For additional discussion on this topic, see SCAO Administrative Memorandum 2017-01, Surety Bond Process.
1 Additionally, violation of a bond condition is punishable by criminal contempt. People v Mysliwiec, 315 Mich App 414, 418 (2016). See Section 8.3(B).
2 Stanford, 318 Mich App 330, addressed a former version of MCL 765.28(1), which was amended—in response to Stanford, according to legislative analyses—by 2017 PA 174, effective February 19, 2018. The amendment eliminated a requirement that the clerk of the court enter a default on the record and clarified that the required surety notice may be served in person, left at the surety’s last known address, mailed electronically, or mailed by first-class mail.
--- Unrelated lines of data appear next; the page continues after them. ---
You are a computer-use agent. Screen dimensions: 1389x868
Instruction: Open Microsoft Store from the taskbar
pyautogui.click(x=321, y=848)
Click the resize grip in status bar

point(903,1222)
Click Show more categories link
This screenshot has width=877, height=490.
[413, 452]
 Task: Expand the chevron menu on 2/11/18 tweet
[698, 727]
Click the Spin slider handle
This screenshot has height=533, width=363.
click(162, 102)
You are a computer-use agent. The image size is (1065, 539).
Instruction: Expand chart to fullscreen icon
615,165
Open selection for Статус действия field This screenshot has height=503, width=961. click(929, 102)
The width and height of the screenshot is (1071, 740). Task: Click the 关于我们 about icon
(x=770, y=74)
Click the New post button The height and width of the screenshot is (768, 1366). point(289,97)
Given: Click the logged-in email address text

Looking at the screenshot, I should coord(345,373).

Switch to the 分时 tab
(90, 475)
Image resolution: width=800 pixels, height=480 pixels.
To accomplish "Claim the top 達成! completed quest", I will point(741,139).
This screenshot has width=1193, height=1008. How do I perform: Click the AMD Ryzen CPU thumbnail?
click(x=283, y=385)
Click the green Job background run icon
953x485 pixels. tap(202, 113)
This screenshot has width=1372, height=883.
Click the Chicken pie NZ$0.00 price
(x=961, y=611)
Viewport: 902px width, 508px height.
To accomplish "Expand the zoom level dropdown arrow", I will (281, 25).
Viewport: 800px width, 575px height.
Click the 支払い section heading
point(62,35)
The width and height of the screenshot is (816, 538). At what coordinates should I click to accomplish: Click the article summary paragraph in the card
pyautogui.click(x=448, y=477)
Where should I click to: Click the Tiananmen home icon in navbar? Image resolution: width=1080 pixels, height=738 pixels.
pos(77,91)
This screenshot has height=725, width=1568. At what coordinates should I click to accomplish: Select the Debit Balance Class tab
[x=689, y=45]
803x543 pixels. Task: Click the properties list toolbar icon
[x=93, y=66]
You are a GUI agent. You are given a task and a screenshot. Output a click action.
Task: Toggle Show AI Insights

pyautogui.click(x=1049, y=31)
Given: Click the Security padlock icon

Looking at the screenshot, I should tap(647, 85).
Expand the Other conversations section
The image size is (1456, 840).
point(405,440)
MCL 765.28(1).
3 At the time In re Bail Bond Forfeiture, 496 Mich 320 (2014) was decided, MCL 765.28 required “immediate notice not to exceed 7 days after the date of the failure to appear”; the statute was amended effective February 19, 2018, to require notice “within 7 days after the date of the [defendant’s] failure to appear[.]” See 2017 PA 174.
4 The Court in Gaston, 496 Mich 320, construed a former version of MCL 765.28(1), which was amended by 2017 PA 174, effective February 19, 2018.
5 “MCL 765.28(1) and MCR 3.604(I)(2) do not conflict[]” because they govern “two separate and distinct events[;]” “MCL 765.28(1) [governs] the procedure for providing a surety notice of a [defendant’s failure to appear, while] MCR 3.604(I)(2)[] . . . [governs] the procedure to provide notice of a hearing on a motion for judgment.” In re Forfeiture of Bail Bond (People v Stanford), 318 Mich App 330, 335 (2016) (additionally noting that if a conflict existed, the statute would control, as provided by MCR 3.604(A)).
6 At the time In re Bail Bond Forfeiture, 318 Mich App 330 (2016) was decided, MCL 765.28 required “immediate notice not to exceed 7 days after the date of the failure to appear”; the statute was amended effective February 19, 2018, to require notice “within 7 days after the date of the [defendant’s] failure to appear[.]” See 2017 PA 174.
7 It appears that the numeral “1” was inadvertently omitted from MCL 765.28(2) when MCL 765.28(1) was amended by 2017 PA 174, effective February 19, 2018.
8 “[MCL 765.28(2)] does not apply if the defendant was apprehended more than 56 days after the bail or bond was ordered forfeited and judgment entered and the surety did not fully pay the forfeiture judgment within that 56-day period.” MCL 765.28(3).
9 Effective May 1, 1994, 1993 PA 343 amended MCL 765.15 and redesignated former MCL 765.15(a) as MCL 765.15(1). The amendment did not substantively change this provision.